Lars Volker has posted comments on this change. ( 
http://gerrit.cloudera.org:8080/12069 )

Change subject: IMPALA-7694: Add host resource usage metrics to profile
......................................................................


Patch Set 12:

(20 comments)

http://gerrit.cloudera.org:8080/#/c/12069/11/be/src/runtime/coordinator-backend-state.h
File be/src/runtime/coordinator-backend-state.h:

http://gerrit.cloudera.org:8080/#/c/12069/11/be/src/runtime/coordinator-backend-state.h@67
PS11, Line 67:
> nit: Please add a comment on the role of this parameter.
Done


http://gerrit.cloudera.org:8080/#/c/12069/11/be/src/runtime/coordinator-backend-state.h@67
PS11, Line 67:
> host_profile_parent?

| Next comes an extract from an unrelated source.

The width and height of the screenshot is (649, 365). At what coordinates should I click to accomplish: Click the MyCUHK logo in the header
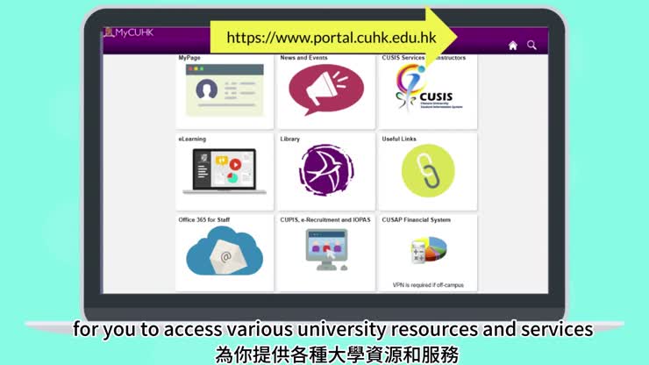(128, 32)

It sounds like its an array otherwise
Done


http://gerrit.cloudera.org:8080/#/c/12069/11/be/src/runtime/coordinator-backend-state.h@249
PS11, Line 249: nters for the backend ho
> nit: A brief statement of what this contains.
Done


http://gerrit.cloudera.org:8080/#/c/12069/11/be/src/runtime/query-state.cc
File be/src/runtime/query-state.cc:

http://gerrit.cloudera.org:8080/#/c/12069/11/be/src/runtime/query-state.cc@296
PS11, Line 296:   // Add profile to report
              :   host_profile_->ToThrift(&profiles_forest->host_profile);
              :   profiles_forest->__isset.host_profile = true;
              :   // Free resources in chunked counters in the profile
              :   host_profile_->ClearChunkedTimeSeriesCounters();
> I wonder how this may reconcile with https://gerrit.cloudera.org/#/c/12049/
We drop duplicate values and fill up gaps with 0 (see runtime-profile.cc:1281).

To make this more robust, we can clear the counters after sending the profile 
successfully, so that the values would be included in a retry of an 
unsuccessful send. This could be done in 
FragmentInstanceState::ReportSuccessful() in 
https://gerrit.cloudera.org/#/c/12049/3/be/src/runtime/fragment-instance-state.cc@271
 .

Do you think that scenario is likely enough to warrant such a separation of 
getting the values and then "committing" the send once it was successful?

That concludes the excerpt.